On 7 December 2003, he was re-elected to the State Duma from the 186 single-mandate constituency (68.5% of voters voted for him). Initially he was a member of the United Russia faction, later came out of their faction and more registered in the parliamentary association is not included. He was a member of the State Duma Committee on Budget and Taxes, and then a member of the State Duma Committee on Industry, Construction and High Technology.

In January 2002 he was elected Chairman of the Chelyabinsk regional branch of the Russian Party of Pensioners (RPP), as well as a member of its Central Council. At the extraordinary Congress of RPP on 31 January 2004 was appointed as Acting Chairman of the party (instead of Sergey Atroshenko). At the V Congress of RPP on 27 March 2004 almost unanimously (86 voted for his candidacy and only 1 — against) was elected Chairman of the Russian Party of Pensioners. In 2005, by a court decision was dismissed from the post of Chairman of RPP, in November 2006, the Presidium of the Moscow City Court overturned the decision of Meshchansky District Court on the recognition of incompetent decisions of IV and V Congresses of RPP, where Hartung was elected Chairman of the Party.

In 2007 he became the member of A Just Russia party.

In 2007 and 2011 and 2016, he was re-elected to the State Duma by A Just Russia party list in the Federal constituency.

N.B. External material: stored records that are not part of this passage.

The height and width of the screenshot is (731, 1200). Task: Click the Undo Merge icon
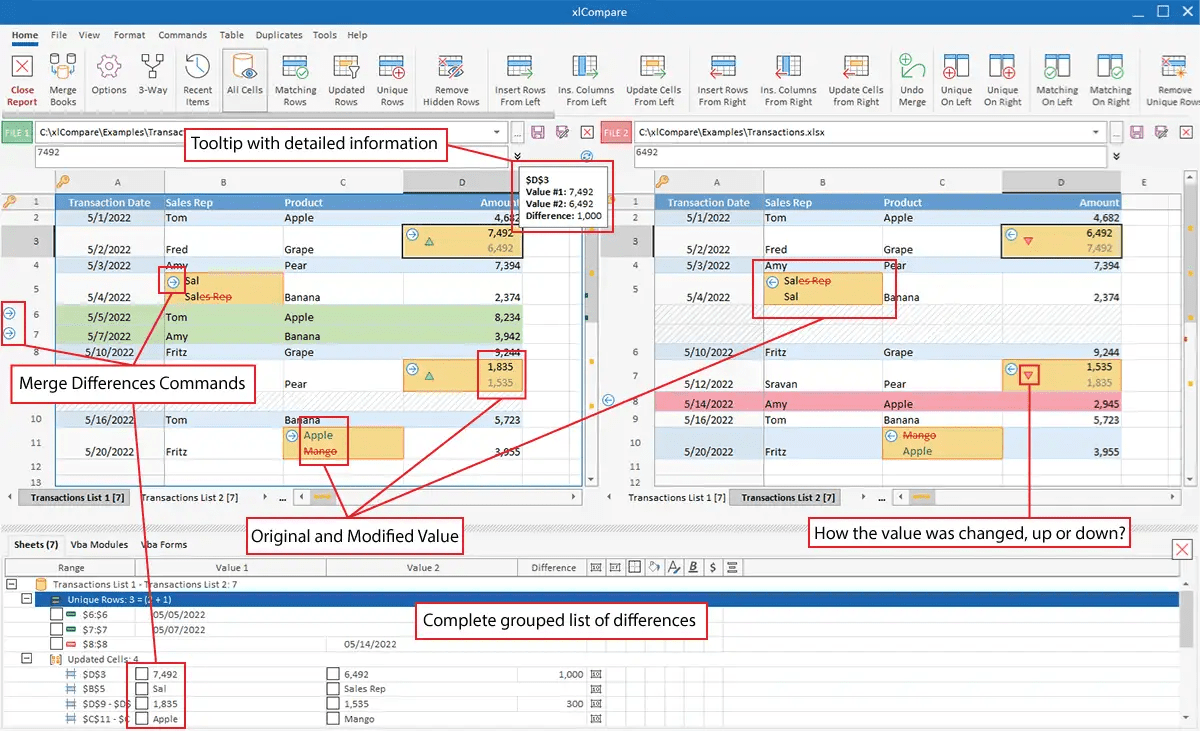913,78
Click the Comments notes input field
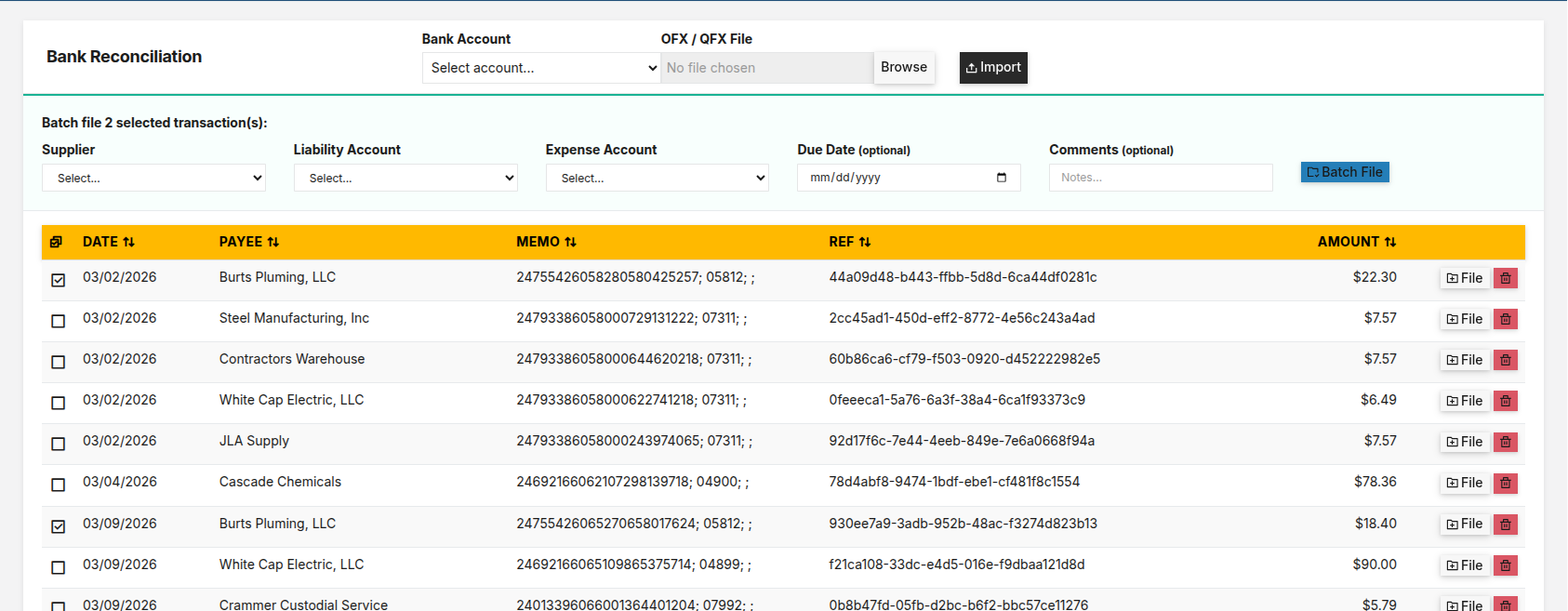The width and height of the screenshot is (1568, 611). click(x=1161, y=178)
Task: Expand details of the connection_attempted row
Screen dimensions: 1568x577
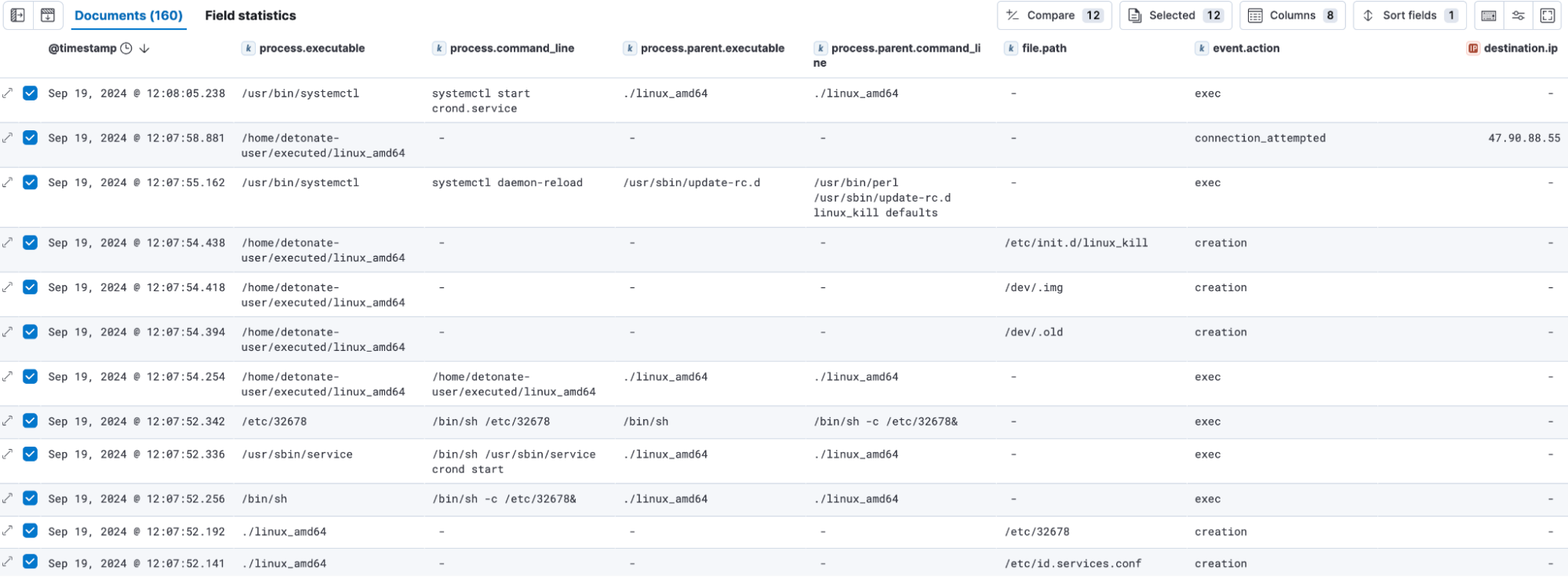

Gartung is the deputy head of A Just Russia parliamentary group. He is a member of the State Duma Commission on Parliamentary Ethics and First Deputy Chairman of the State Duma Committee on Economic Policy, Industry, Innovation Development and Entrepreneurship.

=== Sanctions ===
He was sanctioned by Canada under the Special Economic Measures Act (S.C. 1992, c. 17) in relation to the Russian invasion of Ukraine for Grave Breach of International Peace and Security, and by the UK government in 2022 in relation to the Russo-Ukrainian War.

==Personal life==
Gartung is married and has two sons: Andrey (born 1982) and Dmitry (born 1987). He has an interest in sports, including powerlifting and basketball.

His wife, Marina Veniaminovna Gartung, graduated from the Chelyabinsk Polytechnic Institute. She serves as the head of the Valery Gartung Children’s Charitable Foundation. In 2015, she was elected as a deputy of the Legislative Assembly of the Chelyabinsk Region of the 6th convocation from the party list, but declined the mandate.

Since January 2005, Andrey Gartung has been director of OAO Chelyabinsk Forge-and-Press Plant. In 2005, he ran for election to the Moscow City Duma on the list of the Russian Party of Pensioners, and also for the Legislative Assembly of the Chelyabinsk Region as a candidate from the same party.

According to income declarations for 2020, Valery Gartung reported 39.3 million rubles, while Marina Gartung reported 118.7 million rubles. She also owns property in Switzerland (190 m²) and Cyprus (94 m²).